Scott Niichel, Co-Head of Impressionist & Modern Art Department and Head of Day Sales in New York, commented: “Monday’s sale offered something for every taste. We saw a great depth of bidding for nearly every genre within our diverse collecting field, from early Impressionist drawings and paintings to Modern and Surrealist paintings and sculpture. We continue to see robust demand for Latin American artists, as illustrated by the excellent prices achieved for Rufino Tamayo, José Clemente Orozco and Cundo Bermúdez. We were further honored to be entrusted with a terrific consignment from the San Diego Museum of Art, which achieved excellent results that will support the Museum’s acquisition fund. We successfully sourced and sold two substantial Impressionist & Modern Art Day Sale auctions during this extraordinary season, in addition to a broader series of online auctions within this category, and our results signal not only serious demand among new and seasoned collectors, but also the enduring health and strength of our overall market.”
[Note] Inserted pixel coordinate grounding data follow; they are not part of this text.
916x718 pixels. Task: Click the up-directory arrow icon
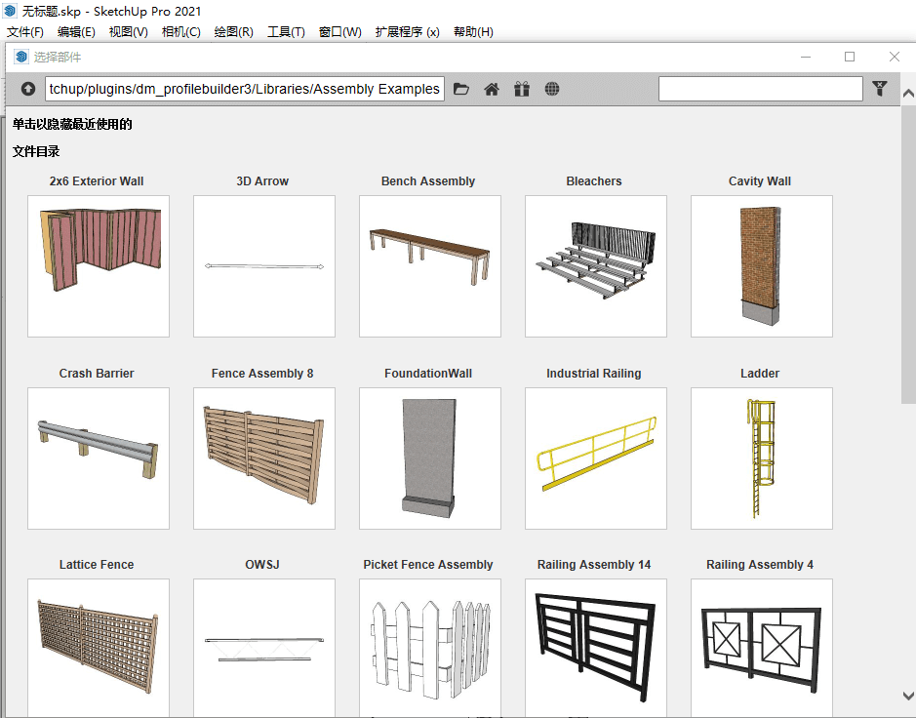coord(28,89)
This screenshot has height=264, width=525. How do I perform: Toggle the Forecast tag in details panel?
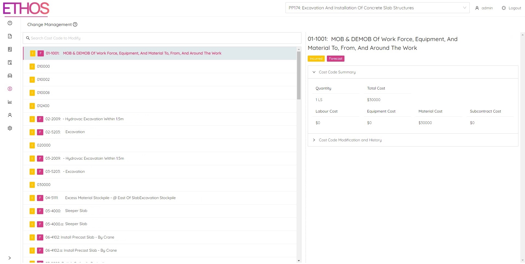tap(335, 59)
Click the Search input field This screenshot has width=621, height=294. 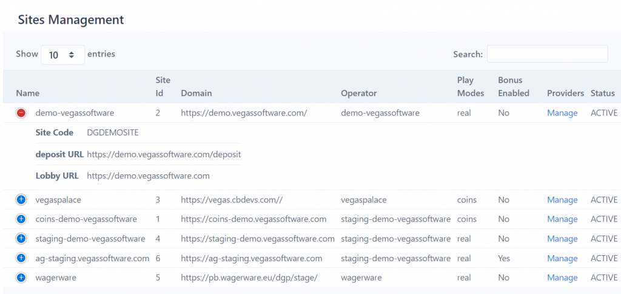[547, 54]
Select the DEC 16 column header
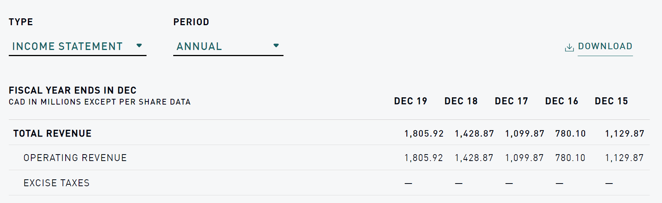 [x=562, y=101]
Monday’s Impressionist & Modern Art Day Sale achieved the auction’s highest sell-through rate since May 2014. Together with our first-ever Impressionist & Modern Art Day Sale Online in May, the spring sales realized an overall total of $26.6 million. Attracting an average of three bidders for every lot sold, the auctions saw competition from more than 40 countries, with nearly 20% of all buyers new to Sotheby’s.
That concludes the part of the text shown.